FRAGMENT DOKUMENTU:
⁂
Najgorszy zespół w historii Ekstraklasy? Jest blisko, liczby są bezwzględne. "To już nie pożar, to pożoga"

Najgorszy zespół w historii Ekstraklasy? Jest blisko, liczby są bezwzględne. "To już nie pożar, to pożoga"
fot. Artur Kraszewski/Pressfocus.pl
ŁKS Łódź okupuje ostatnie miejsce w tabeli Ekstraklasy. Osiem punktów po 16 kolejkach, zaledwie cztery mecze, w których udało się zdobyć przynajmniej jedno "oczko". Wobec tego wydawać się może, że mamy do czynienia z najgorszym zespołem w historii polskiej ligi. Prawda jest nieco inna, chociaż w ekipie beniaminka wiedzie się dramatycznie.
Na pięć ostatnich sezonów ŁKS w Ekstraklasie spędził dwa. Wynik niezły, ale natychmiastową uwagę zwraca fakt, że nie były to sezony następujące bezpośrednio po sobie. Zespół z Łodzi fauluje między kolejnymi szczeblami rozgrywkowymi piłkarskiej piramidy i nie potrafi zdefiniować swojego miejsca. Balansuje w czyśćcu ulokowanym między Fortuna 1 Ligą a Ekstraklasą. Często okazuje się zbyt mocny jak na warunki zaplecza, lecz jednocześnie zbyt słaby, aby utrzymać się w elicie. Wszystko wskazuje na to, że bieżące rozgrywki zakończą się kolejnym spadkiem. Taki scenariusz nie zdziwi chyba nikogo.
⁂
WYCINEK DANYCH:
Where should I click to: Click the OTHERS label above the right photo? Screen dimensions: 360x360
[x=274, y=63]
⁂
ZADANIA:
1. Ile punktów zdobył ŁKS Łódź po 16 kolejkach według artykułu o ŁKS Łódź?
2. Proszę dopisać dalszy ciąg artykułu o ŁKS Łódź, zaczynając po jego ostatnim zdaniu.
Wiersze danych nie mają żadnego związku z artykułem o ŁKS Łódź.

WYNIKI ZADAŃ:
1. Osiem punktów.

2.
Dalsza część tekstu pod wideo
Na ten moment jedyna wiara "Rycerzy Wiosny" może opierać się właśnie na odwilży. Niemniej ŁKS już teraz jest tak głęboko zakopany w strefie spadkowej, że trudno uwierzyć w piłkarski cud po przerwie zimowej. Drużyna Piotra Stokowca nie tylko traci osiem punktów do bezpiecznej Cracovii, ale też Puszczy Niepołomice, która jako jedyny ze wszystkich beniaminków ma określony plan na siebie, i która jako jedyna nie podjęła bezdennie głupiej decyzji o zwolnieniu szkoleniowca odpowiedzialnego za awans do Ekstraklasy. Mało zaskakujący zbieg okoliczności.
Obecnie ŁKS-u można upatrywać wśród najgorszych drużyn w historii Ekstraklasy. Przemawia za tym szereg liczb i decyzji, jakie zapadły przy alei Unii Lubelskiej. Niemniej pozycja najsłabszej drużyny w dziejach wydaje się zabetonowana dla innego klubu.

Nie ma przypadku

ŁKS nie był faworytem do awansu w poprzednim sezonie Fortuna 1 Ligi. Kazimierz Moskal znów jednak okazał się specjalistą od tego zadania. Ceniony szkoleniowiec prześcignął całą konkurencję, gdy kolejny raz zaproponował futbol angażujący nie tylko dla piłkarzy i kibiców, ale i bezstronnych obserwatorów. Łodzianie po prostu dobrze grali w piłkę. Zajęcie pierwszego miejsca uznano za absolutnie zasłużone. I faktycznie, trudno się temu podejściu jakkolwiek dziwić, w końcu "Rycerze Wiosny" pokonali Puszczę Niepołomice, Ruch Chorzów, Arkę Gdynia, Stal Rzeszów, Podbeskidzie, Wisłę Kraków. Z czołówki ostała się jedynie Termalica, bo w wypadku tych starć dwukrotnie kończyło się na remisie. Maszyna Moskala funkcjonowała doskonale.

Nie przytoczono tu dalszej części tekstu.